La visita si è concentrata su due paesi dell’Africa sub- sahariana ricchi di risorse energetiche e promettenti, Congo e Angola. Quanto gas hanno portato indietro da rigassificare nei nostri impianti? Per ora zero.

Vediamo i numeri: l’Italia ha importato nel 2021 ben 29,07 miliardi di mc di gas dalla Russia, con un bel deficit commerciale di 10 miliardi di euro.

  • l’Angola ne ha prodotto in un anno circa 11 miliardi di mc (2020), ma sicuramente ha contratti in corso che non può stracciare;
  • il Congo ne ha prodotti molti di meno, Sul 2019 ne ha prodotti poco più di quanto abbia estratto l’Italia.

Il che non significa che queste nazioni NON abbiano potenzialità di produzione di gas naturale. Semplicemente non le hanno ora. Ora ENI ha firmato un accordo per la costruzione di un impianto per la produzione di gas liquefatto in Congo, galleggiante, ma nella migliore delle ipotesi l’impianto sarà operativo nel 2023. inoltre non è un caso che ENI abbia anche molte concessioni estrattive  già attive, anche se per il petrolio, offshore in Angola.  Però oltre all’impianto, bisognerà anche estrarre il gas,  sicuramente presente, quindi investire nell’attività locale, investire anche in sicurezza, perché comunque siamo in paesi altamente instabili, anzi fra i più instabili al mondo. Se succede un colpo di stato che facciamo? Mandiamo l’esercito a difendere gli impianti? Non era allora più semplice farlo in Libia, o , magari evitare che Francia e USA destabilizzassero il paese?

DATI RACCOLTI:

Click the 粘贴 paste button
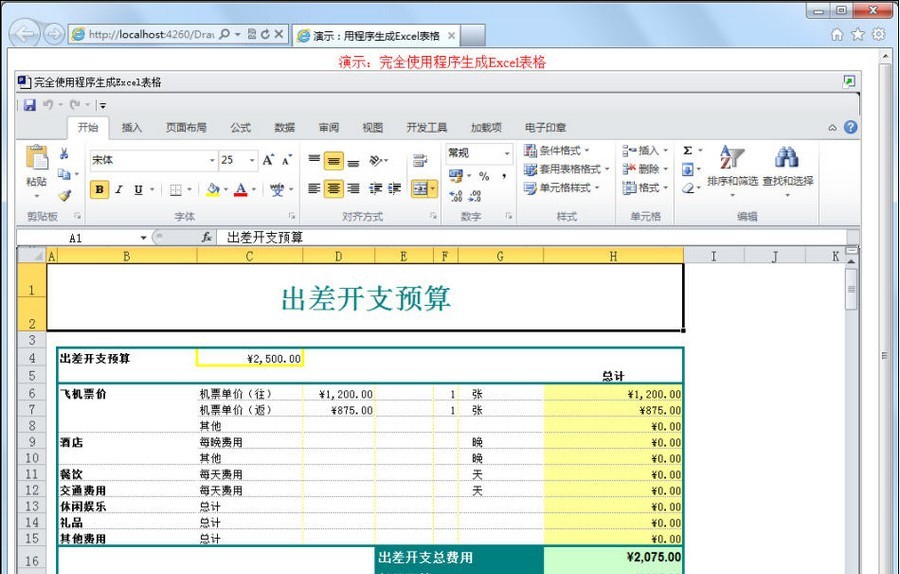 (36, 168)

OBIETTIVI:
a. Copia dal brano sul gas di Congo e Angola tutto il testo che va da "La visita si" giù fino a "abbia estratto l’Italia.".
b. Secondo il brano sul gas di Congo e Angola, quanti metri cubi di gas ha importato l'Italia dalla Russia nel 2021?
c. Prosegui il brano sul gas di Congo e Angola partendo dopo la sua ultima frase.
L'elenco non serve a svolgere alcun compito.

RISPOSTE AI COMPITI:
a.
La visita si è concentrata su due paesi dell’Africa sub- sahariana ricchi di risorse energetiche e promettenti, Congo e Angola. Quanto gas hanno portato indietro da rigassificare nei nostri impianti? Per ora zero.

Vediamo i numeri: l’Italia ha importato nel 2021 ben 29,07 miliardi di mc di gas dalla Russia, con un bel deficit commerciale di 10 miliardi di euro.

  • l’Angola ne ha prodotto in un anno circa 11 miliardi di mc (2020), ma sicuramente ha contratti in corso che non può stracciare;
  • il Congo ne ha prodotti molti di meno, Sul 2019 ne ha prodotti poco più di quanto abbia estratto l’Italia.

b. L'Italia ha importato dalla Russia 29,07 miliardi di metri cubi di gas.

c.
La politica energetica italiana è ambiziosa, ma non dà nessun vantaggio nel breve periodo, richiederà forti investimenti e ci presenta il conto della stupida gestione della politica estera degli ultimi dieci anni, tutta a rimorchio del carro tedesco che, alla fine, si è rivelato portarci in un dirupo economico.